* **QUOTED PASSAGE**:
Desperate odds: inside Iran’s quiet gambling boom

Despite legal and religious prohibitions, online gambling is quietly on the rise in Iran, offering an illusory hope of gain to many worn out by economic hardship.
The phenomenon is steeped in contradiction, with many platforms operating in plain sight despite the Islamic prohibition of gambling.
While supreme leader Ali Khamenei recently ruled that predicting sports outcomes for prizes is not inherently forbidden (haram), Iran’s judiciary continues to treat gambling as a criminal offense—punishable by lashes and imprisonment.
Still, with the national currency, the rial, in free fall and opportunities dwindling, many see gambling as one of the few remaining ways to beat inflation—or to reclaim a fleeting sense of freedom.
Bet to breathe
For Maryam, 49, a former schoolteacher, online poker began as a form of relief from daily suffocation.
"In Iran, we are prisoners—not just of the regime, but of our own despair," she says from her Tehran apartment. "The leaders want to drag us back to rules from 1,400 years ago, while the world moves forward. These games … they let me breathe."
She’s lost several months’ wages in a single night but insists the emotional release is worth it. "When I win, I feel like I’ve beaten the system. When I lose, at least I was free for a moment."
Mohammad, 35, a software engineer, sees gambling less as a thrill than as a necessity. "Look at our currency," he says. "You save 100 million rials today, and in six months, it buys half as much."

* **TO-DO LIST**:
1) Name every person mentioned by name in the article on Iran's gambling boom.
2) Pick up the article on Iran's gambling boom after its final sentence and carry it forward.

[Element lookup records]
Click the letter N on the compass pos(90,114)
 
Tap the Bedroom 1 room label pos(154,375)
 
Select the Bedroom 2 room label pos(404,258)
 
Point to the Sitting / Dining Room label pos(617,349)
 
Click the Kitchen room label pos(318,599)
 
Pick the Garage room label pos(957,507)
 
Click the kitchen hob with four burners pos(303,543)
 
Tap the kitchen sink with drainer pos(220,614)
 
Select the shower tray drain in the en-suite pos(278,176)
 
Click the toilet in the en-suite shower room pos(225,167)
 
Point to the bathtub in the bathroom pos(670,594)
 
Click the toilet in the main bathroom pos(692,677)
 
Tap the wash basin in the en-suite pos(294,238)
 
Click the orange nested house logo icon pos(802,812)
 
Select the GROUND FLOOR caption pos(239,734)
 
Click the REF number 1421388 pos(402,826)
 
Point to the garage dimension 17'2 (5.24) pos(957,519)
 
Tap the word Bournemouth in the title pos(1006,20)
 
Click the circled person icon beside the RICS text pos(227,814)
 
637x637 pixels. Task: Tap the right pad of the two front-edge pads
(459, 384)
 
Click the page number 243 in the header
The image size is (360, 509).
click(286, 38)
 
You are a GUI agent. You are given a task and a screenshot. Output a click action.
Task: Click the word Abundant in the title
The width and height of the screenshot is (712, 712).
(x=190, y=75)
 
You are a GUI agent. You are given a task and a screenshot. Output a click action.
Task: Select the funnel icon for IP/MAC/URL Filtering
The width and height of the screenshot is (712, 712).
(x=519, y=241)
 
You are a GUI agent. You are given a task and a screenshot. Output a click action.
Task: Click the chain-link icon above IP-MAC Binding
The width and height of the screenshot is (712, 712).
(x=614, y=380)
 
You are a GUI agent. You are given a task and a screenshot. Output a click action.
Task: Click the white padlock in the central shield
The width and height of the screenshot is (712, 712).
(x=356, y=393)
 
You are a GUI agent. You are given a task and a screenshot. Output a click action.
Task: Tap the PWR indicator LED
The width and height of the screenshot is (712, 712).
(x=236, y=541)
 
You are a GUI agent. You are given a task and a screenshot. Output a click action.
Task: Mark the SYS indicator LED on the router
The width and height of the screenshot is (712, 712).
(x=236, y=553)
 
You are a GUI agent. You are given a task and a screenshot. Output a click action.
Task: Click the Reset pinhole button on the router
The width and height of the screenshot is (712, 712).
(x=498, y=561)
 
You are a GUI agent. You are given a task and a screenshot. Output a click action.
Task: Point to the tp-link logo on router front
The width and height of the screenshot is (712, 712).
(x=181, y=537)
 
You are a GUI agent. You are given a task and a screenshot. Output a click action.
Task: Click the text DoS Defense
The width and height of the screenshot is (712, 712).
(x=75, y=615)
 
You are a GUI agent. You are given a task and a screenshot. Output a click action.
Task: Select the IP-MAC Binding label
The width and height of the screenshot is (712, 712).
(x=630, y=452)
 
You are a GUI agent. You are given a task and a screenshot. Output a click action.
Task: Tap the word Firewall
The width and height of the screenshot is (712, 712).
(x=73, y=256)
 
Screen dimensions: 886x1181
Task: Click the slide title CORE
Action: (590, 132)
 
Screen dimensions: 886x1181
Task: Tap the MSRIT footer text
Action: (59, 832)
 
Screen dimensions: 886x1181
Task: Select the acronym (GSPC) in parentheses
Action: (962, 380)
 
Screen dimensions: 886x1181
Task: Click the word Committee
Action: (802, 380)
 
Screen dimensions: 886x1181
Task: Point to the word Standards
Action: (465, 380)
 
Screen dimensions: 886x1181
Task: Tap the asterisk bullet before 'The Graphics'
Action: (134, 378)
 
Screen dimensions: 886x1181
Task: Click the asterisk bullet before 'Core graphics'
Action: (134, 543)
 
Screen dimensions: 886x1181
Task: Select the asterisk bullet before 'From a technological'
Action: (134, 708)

* **SOLVED PROBLEMS**:
1) Ali Khamenei, Maryam, Mohammad

2)
Using VPNs to access offshore sportsbooks, he trades in dollars or cryptocurrency to hedge against both inflation and sanctions. "Gambling isn’t a game here—it’s a financial tactic."
Loopholes, laundering, and lashes
The rise in betting has exposed a divide at the highest levels of authority.
While Khamenei’s office has carved out a religious loophole for prize-based predictions, senior Shi’a jurists like Ayatollah Makarem Shirazi maintain that all forms of monetary betting are haram.
Due to this inconsistency, perhaps, enforcement remains patchy and ineffective.
Although Iran’s Cyber Police (FATA) have shuttered over 1,500 gambling websites since 2021 and frozen 72 billion tomans in suspected gambling funds, many platforms operate freely, using registered banking gateways that suggest official indifference—or even complicity.
Tehran MP Mojtaba Tavangar recently called on Iran’s Central Bank to impose tighter controls on the country’s 3.8 million unregistered point-of-sale (POS) systems, which he says are conduits for illicit cash flows.
He blamed anonymous banking transactions for fueling the online gambling surge, asserting that $1 billion in gambling profits exited the country last year.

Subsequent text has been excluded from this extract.